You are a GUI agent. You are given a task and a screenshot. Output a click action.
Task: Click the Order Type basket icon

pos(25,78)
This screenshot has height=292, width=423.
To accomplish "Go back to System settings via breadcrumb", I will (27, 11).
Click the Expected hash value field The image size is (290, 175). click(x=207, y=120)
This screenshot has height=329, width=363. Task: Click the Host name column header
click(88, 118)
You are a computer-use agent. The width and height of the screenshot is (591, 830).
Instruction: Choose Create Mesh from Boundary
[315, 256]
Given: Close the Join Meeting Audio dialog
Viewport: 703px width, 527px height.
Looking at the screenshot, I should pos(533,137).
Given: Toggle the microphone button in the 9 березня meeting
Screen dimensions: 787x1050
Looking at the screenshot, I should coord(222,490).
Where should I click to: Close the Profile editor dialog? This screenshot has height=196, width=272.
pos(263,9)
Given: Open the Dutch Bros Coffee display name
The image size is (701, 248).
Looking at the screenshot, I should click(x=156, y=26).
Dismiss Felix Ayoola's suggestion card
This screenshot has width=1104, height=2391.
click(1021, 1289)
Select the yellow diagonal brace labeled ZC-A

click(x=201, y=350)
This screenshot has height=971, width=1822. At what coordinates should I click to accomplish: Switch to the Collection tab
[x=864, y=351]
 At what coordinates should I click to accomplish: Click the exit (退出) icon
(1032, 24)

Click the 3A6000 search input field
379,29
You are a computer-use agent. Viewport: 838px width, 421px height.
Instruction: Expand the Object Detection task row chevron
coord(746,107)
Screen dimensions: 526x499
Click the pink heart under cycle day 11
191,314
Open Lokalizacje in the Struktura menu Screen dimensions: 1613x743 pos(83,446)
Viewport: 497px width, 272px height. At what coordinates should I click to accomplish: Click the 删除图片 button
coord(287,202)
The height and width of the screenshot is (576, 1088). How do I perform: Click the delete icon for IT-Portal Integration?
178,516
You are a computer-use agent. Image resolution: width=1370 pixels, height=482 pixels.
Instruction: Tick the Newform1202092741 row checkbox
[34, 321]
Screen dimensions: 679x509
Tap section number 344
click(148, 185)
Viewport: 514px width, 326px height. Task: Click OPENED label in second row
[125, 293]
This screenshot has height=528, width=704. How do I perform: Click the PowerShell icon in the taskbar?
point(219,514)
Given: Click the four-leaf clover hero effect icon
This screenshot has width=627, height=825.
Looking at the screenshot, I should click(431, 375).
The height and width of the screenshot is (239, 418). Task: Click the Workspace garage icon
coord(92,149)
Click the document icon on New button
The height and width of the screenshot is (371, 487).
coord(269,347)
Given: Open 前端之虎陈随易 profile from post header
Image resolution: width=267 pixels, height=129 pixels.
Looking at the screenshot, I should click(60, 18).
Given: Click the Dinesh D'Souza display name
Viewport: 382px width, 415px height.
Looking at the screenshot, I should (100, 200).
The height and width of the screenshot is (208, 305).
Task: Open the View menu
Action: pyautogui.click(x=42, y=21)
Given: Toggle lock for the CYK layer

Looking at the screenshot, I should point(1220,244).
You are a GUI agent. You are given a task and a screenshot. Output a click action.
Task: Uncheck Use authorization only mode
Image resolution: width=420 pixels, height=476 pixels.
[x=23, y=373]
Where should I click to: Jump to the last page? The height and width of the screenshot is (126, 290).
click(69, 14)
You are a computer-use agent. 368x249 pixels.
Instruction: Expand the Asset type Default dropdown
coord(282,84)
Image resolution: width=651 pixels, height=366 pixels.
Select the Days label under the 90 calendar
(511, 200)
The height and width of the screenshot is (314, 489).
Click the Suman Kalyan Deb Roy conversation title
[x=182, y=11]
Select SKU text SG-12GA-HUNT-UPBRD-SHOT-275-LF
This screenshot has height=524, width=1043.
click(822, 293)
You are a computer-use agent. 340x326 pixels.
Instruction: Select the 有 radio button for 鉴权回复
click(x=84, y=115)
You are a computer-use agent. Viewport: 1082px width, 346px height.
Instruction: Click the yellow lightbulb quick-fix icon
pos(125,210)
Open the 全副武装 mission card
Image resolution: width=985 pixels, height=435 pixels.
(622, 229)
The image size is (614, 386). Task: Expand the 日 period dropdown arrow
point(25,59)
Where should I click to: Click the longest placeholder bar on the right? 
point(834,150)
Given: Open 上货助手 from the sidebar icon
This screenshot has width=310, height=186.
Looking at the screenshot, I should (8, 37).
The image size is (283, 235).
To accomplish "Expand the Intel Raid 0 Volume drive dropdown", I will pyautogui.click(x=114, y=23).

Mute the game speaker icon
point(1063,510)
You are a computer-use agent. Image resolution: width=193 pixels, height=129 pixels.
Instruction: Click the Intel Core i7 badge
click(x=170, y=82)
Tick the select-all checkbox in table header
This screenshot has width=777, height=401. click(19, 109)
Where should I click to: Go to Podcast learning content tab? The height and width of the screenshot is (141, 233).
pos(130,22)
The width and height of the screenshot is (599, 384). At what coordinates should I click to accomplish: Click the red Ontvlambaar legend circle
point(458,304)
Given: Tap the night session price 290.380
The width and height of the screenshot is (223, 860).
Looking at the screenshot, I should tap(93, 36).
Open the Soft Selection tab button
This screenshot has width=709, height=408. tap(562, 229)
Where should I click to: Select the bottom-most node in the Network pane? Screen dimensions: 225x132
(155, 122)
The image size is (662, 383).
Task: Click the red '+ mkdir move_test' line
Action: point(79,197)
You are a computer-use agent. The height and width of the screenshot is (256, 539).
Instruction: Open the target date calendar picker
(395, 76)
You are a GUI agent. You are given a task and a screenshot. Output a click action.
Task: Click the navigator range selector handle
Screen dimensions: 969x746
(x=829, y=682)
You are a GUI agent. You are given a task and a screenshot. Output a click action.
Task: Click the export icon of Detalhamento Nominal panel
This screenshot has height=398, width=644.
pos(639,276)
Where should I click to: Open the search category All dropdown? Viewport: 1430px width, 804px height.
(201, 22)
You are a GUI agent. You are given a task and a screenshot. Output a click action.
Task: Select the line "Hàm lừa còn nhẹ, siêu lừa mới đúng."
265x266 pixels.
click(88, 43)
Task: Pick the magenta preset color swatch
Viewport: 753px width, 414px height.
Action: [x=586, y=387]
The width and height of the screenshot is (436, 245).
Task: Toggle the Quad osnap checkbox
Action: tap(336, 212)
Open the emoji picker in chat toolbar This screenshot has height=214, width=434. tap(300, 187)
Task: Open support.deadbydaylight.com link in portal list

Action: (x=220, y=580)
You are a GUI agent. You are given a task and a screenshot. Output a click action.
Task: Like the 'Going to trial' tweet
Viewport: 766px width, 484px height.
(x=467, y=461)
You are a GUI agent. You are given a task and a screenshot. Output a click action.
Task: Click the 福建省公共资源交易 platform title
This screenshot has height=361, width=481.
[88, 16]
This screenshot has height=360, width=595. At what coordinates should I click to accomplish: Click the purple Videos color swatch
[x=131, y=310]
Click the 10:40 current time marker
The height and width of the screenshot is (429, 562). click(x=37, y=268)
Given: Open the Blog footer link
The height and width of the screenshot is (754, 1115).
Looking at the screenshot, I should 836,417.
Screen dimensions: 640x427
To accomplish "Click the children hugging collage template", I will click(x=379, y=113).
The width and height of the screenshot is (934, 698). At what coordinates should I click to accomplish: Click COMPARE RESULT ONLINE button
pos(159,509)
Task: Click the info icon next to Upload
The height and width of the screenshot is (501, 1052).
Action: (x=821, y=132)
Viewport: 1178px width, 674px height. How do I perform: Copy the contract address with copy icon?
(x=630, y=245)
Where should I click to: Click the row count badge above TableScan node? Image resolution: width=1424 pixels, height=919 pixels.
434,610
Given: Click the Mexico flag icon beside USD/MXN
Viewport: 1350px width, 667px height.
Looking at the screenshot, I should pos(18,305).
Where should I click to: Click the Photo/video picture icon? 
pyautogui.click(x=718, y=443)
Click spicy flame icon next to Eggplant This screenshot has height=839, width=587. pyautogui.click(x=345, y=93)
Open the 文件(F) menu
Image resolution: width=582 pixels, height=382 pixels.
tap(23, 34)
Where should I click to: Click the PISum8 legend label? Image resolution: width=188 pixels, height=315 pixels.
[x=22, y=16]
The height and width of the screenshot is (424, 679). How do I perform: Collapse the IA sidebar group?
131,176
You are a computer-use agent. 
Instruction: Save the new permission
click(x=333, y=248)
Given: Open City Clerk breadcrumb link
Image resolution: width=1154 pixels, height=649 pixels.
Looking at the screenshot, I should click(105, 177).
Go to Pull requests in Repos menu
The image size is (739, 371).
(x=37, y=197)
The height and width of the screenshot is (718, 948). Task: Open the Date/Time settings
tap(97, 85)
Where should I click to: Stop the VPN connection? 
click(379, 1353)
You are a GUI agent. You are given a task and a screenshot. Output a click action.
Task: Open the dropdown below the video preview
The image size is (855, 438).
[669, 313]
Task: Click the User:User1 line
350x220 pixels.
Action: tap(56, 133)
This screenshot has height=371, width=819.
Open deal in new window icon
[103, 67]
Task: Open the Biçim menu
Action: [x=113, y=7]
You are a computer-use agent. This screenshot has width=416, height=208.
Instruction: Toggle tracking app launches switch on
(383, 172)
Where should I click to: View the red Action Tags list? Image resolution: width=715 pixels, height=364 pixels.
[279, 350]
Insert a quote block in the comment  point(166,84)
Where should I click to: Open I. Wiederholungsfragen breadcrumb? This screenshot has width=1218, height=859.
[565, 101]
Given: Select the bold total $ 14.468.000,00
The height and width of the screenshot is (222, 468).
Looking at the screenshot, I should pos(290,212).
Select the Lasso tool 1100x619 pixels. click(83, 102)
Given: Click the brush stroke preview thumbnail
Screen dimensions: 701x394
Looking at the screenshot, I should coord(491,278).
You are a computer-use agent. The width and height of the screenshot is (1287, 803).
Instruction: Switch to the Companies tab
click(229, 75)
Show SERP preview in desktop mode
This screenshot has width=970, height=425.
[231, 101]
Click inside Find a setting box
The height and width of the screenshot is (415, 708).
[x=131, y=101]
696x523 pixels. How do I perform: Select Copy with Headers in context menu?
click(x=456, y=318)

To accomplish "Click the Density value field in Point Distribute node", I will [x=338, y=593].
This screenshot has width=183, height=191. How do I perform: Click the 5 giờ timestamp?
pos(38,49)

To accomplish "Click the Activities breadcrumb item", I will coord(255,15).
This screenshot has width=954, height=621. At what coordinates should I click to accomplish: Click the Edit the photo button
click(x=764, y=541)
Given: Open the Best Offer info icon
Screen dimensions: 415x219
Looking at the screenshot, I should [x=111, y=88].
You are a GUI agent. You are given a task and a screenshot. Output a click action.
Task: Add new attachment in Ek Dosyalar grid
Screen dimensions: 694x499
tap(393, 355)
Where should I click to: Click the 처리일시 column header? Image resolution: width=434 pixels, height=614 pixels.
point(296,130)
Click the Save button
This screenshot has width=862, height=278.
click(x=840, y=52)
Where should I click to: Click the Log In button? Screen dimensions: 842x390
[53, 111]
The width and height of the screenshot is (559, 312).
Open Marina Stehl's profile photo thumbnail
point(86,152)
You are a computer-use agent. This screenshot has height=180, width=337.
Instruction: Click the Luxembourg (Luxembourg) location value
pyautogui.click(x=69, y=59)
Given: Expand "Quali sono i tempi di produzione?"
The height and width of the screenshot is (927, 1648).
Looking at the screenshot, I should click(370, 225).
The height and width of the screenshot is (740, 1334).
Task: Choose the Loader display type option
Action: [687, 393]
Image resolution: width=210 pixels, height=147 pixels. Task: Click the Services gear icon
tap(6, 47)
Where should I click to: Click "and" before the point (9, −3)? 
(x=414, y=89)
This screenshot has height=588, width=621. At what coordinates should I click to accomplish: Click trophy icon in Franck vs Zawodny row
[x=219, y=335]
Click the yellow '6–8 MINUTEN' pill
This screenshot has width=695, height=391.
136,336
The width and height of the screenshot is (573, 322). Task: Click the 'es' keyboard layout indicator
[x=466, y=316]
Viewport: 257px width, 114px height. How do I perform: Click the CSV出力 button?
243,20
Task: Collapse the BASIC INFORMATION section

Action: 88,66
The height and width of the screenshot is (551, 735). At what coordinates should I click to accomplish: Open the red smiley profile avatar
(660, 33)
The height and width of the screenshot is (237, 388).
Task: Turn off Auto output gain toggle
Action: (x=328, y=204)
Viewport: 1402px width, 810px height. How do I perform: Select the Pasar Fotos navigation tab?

PROBLEM TO SOLVE: Could you copy each line from the listing that has the word "will" in it?

EXERCISE SOLUTION:
To accomplish "Go back to System settings via breadcrumb", I will (27, 11).
To accomplish "Expand the Intel Raid 0 Volume drive dropdown", I will pyautogui.click(x=114, y=23).
To accomplish "Click the children hugging collage template", I will click(x=379, y=113).
To accomplish "Click the Density value field in Point Distribute node", I will [x=338, y=593].
To accomplish "Click the Activities breadcrumb item", I will coord(255,15).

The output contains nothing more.